[THE INPUT]
▶

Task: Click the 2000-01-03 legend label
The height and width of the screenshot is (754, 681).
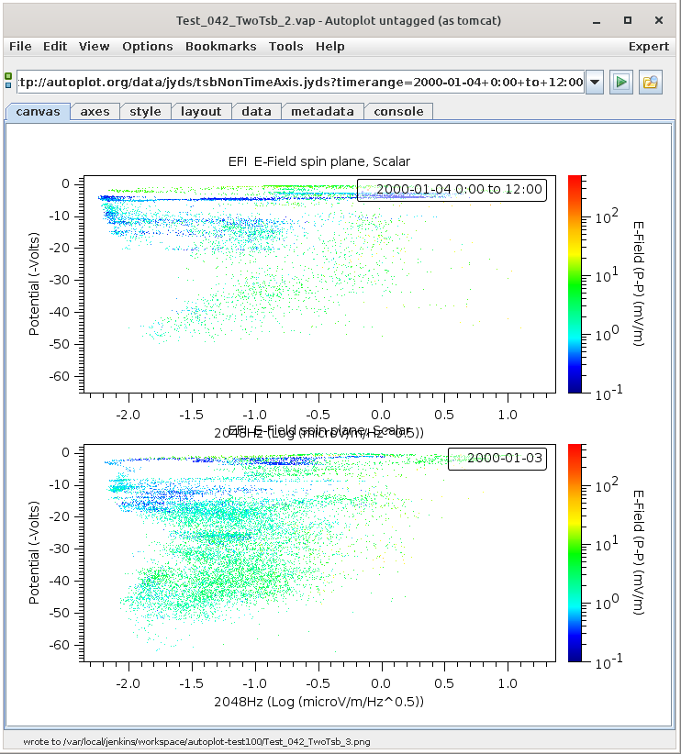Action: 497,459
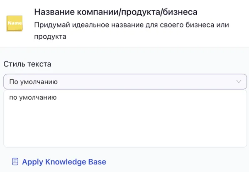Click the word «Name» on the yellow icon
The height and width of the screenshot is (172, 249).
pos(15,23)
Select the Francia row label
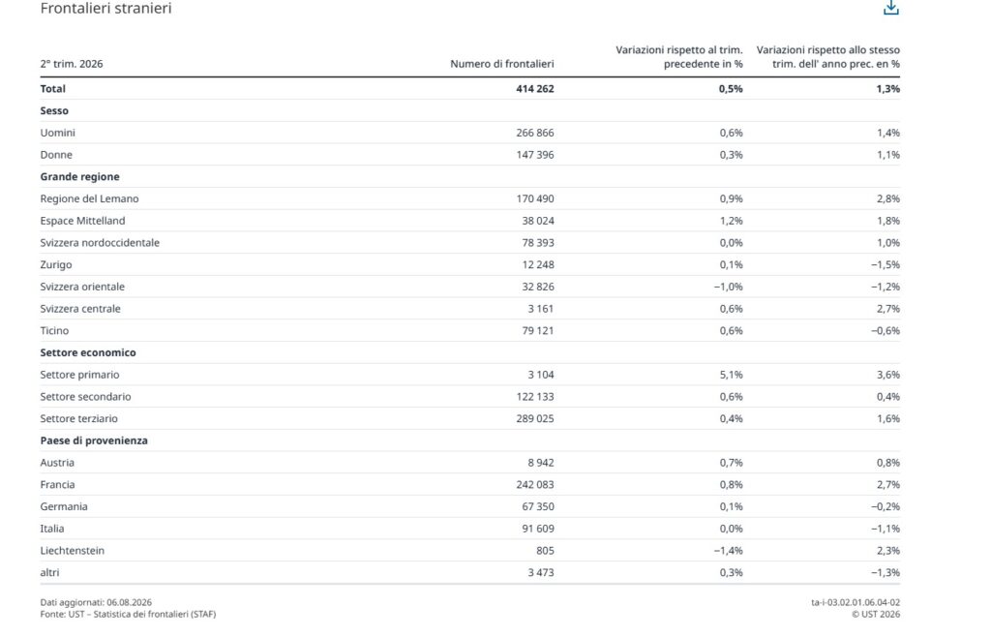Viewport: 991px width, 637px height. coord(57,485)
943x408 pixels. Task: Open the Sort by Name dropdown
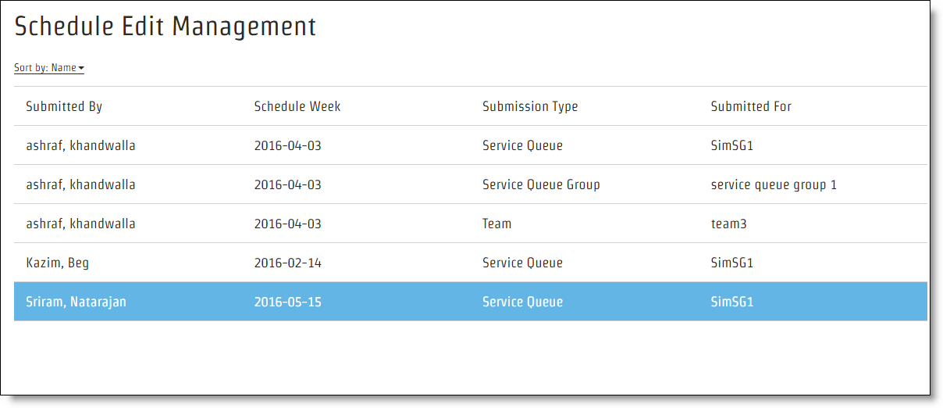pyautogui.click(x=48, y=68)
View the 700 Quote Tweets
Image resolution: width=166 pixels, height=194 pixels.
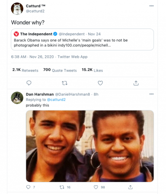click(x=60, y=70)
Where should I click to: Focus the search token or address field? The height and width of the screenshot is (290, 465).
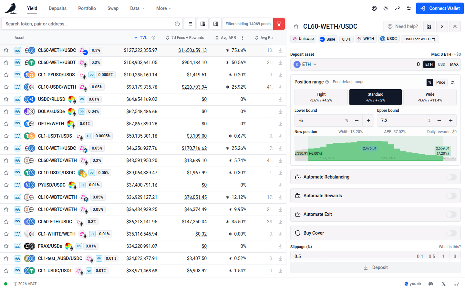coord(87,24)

◀

[YOUR OBJECTIVE] The reply must hold every line above exactly as written and none of the pictures.

[COMPLETED TASK]
Task: Click the 2000-01-03 legend label
The height and width of the screenshot is (754, 681).
Action: 497,459
Click the word «Name» on the yellow icon
The height and width of the screenshot is (172, 249).
pos(15,23)
Select the Francia row label
Viewport: 991px width, 637px height. coord(57,485)
943x408 pixels. Task: Open the Sort by Name dropdown
pyautogui.click(x=48, y=68)
View the 700 Quote Tweets
Image resolution: width=166 pixels, height=194 pixels.
click(x=60, y=70)
Where should I click to: Focus the search token or address field? The height and width of the screenshot is (290, 465).
coord(87,24)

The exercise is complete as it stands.